Quittant la route, nous nous engageâmes au milieu des pierres, et bientôt j’aperçus un énorme bloc de granit planté de travers de manière à former une sorte de cavité à sa base et un toit à son sommet. Dans cette cavité les vents avaient amoncelé un lit épais d’aiguilles de pin desséchées. Nous ne pouvions mieux trouver : un matelas pour nous étendre, une toiture pour nous abriter ; il ne nous manquait qu’un morceau de pain pour souper ; mais il fallait tâcher de ne pas penser à cela ; d’ailleurs le proverbe n’a-t-il pas dit : « Qui dort dîne. »

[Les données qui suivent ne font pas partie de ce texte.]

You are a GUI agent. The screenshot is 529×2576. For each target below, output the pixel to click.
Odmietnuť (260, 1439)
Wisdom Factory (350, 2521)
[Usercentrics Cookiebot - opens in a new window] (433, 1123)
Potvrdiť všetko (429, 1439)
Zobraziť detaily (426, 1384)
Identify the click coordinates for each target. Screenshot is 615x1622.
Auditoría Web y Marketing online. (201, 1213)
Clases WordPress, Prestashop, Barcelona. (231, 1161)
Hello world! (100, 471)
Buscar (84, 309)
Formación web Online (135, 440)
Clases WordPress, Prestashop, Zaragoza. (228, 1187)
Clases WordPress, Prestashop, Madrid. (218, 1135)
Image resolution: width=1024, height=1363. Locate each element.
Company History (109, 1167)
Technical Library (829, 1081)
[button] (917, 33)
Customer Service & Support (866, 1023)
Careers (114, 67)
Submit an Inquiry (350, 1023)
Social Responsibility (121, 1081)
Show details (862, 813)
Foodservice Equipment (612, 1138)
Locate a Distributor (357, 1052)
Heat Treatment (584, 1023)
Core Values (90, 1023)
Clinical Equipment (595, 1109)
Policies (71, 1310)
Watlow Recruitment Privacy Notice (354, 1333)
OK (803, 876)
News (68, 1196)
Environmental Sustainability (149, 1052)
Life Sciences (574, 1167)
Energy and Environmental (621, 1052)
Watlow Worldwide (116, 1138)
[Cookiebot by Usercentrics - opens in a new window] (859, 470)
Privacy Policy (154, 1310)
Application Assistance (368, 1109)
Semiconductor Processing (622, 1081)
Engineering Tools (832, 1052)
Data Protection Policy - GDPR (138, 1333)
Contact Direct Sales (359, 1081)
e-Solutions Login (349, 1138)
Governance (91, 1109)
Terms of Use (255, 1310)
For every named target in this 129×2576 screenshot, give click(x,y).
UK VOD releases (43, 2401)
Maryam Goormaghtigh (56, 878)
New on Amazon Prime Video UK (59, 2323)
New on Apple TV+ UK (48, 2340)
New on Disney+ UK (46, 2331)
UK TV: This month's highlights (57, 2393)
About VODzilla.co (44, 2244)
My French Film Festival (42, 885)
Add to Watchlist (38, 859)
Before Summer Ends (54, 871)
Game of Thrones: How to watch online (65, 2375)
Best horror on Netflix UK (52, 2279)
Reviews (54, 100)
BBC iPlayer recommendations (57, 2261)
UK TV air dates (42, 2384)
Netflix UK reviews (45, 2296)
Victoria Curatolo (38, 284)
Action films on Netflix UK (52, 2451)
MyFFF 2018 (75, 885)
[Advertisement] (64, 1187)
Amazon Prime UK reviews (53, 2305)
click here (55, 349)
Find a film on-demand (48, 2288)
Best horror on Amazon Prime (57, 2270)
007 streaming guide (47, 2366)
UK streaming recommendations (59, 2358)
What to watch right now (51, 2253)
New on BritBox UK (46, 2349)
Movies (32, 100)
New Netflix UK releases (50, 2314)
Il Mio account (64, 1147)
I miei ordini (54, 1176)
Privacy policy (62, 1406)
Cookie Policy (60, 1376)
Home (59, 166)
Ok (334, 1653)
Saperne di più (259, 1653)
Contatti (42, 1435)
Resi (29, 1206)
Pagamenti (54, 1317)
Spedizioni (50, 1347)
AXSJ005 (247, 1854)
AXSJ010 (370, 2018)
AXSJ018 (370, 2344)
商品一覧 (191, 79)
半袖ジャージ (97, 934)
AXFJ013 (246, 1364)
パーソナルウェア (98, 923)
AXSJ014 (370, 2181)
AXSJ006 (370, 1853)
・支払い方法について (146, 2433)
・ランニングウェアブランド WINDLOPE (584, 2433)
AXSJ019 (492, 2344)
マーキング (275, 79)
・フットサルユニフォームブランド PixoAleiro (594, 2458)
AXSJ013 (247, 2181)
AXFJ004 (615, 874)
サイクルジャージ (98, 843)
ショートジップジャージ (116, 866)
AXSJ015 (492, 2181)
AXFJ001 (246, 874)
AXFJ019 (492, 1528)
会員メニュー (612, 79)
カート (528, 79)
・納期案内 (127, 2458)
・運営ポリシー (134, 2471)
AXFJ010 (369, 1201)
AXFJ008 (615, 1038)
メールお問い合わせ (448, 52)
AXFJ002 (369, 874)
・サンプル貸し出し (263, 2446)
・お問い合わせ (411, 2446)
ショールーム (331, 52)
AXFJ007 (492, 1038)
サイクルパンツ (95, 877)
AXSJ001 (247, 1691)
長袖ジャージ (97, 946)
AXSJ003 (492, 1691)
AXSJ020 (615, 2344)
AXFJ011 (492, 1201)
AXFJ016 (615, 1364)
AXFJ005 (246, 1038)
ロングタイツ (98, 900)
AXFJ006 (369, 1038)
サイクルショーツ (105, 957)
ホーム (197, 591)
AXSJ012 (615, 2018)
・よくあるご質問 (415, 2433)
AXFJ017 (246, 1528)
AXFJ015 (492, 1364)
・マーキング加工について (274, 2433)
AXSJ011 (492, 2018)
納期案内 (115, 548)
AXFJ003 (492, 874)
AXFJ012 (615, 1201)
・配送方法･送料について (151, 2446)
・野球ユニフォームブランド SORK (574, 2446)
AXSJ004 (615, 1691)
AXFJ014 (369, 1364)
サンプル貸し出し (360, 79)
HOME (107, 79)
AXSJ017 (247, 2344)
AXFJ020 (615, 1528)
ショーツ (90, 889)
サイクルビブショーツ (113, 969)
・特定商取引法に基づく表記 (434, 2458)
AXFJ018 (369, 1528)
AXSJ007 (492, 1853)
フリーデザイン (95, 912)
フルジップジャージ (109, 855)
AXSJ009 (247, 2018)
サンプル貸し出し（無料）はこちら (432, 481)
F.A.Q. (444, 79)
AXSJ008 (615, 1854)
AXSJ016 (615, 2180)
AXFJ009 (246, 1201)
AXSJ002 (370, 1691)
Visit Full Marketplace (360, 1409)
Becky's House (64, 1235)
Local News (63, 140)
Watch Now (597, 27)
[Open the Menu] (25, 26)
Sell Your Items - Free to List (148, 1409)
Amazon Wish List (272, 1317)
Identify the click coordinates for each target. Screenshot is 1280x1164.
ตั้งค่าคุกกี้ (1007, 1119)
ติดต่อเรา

Avant de dormir, j’expliquai à Capi que je comptais sur lui pour nous garder, et la bonne bête au lieu de venir avec nous se coucher sur les aiguilles de pin, resta en dehors de notre abri, posté en sentinelle. Je pouvais être tranquille, je savais que personne ne nous approcherait sans que j’en fusse prévenu.

Cependant, bien que rassuré sur ce point, je ne m’endormis pas aussitôt que je me fus étendu sur les aiguilles de pin, Joli-Cœur enveloppé près de moi dans ma veste, Zerbino et Dolce couchés en rond à mes pieds, mon inquiétude étant plus grande encore que ma fatigue.

La journée, cette première journée de voyage, avait été mauvaise, que serait celle du lendemain ? J’avais faim, j’avais soif, et il ne me restait que trois sous. J’avais beau les manier machinalement dans ma poche, ils n’augmentaient pas : un, deux, trois, je m’arrêtais toujours à ce chiffre.

Comment nourrir ma troupe, comment me nourrir moi-même, si je ne trouvais pas le lendemain et les jours suivants à donner des représentations ? des muselières, une permission pour chanter, où voulait-on que j’en eusse ? Faudrait-il donc tous mourir de faim au coin d’un bois, sous un buisson ?

Et tout en agitant ces tristes questions, je regardais les étoiles qui brillaient au-dessus de ma tête dans le ciel sombre. Il ne faisait pas un souffle de vent. Partout le silence, pas un bruissement de feuilles, pas un cri d’oiseau, pas un roulement de voiture sur la route ; aussi loin que ma vue pouvait s’étendre dans les profondeurs bleuâtres, le vide : comme nous étions seuls, abandonnés !

Je sentis mes yeux s’emplir de larmes, puis tout à coup je me mis à pleurer : pauvre mère Barberin ! pauvre Vitalis !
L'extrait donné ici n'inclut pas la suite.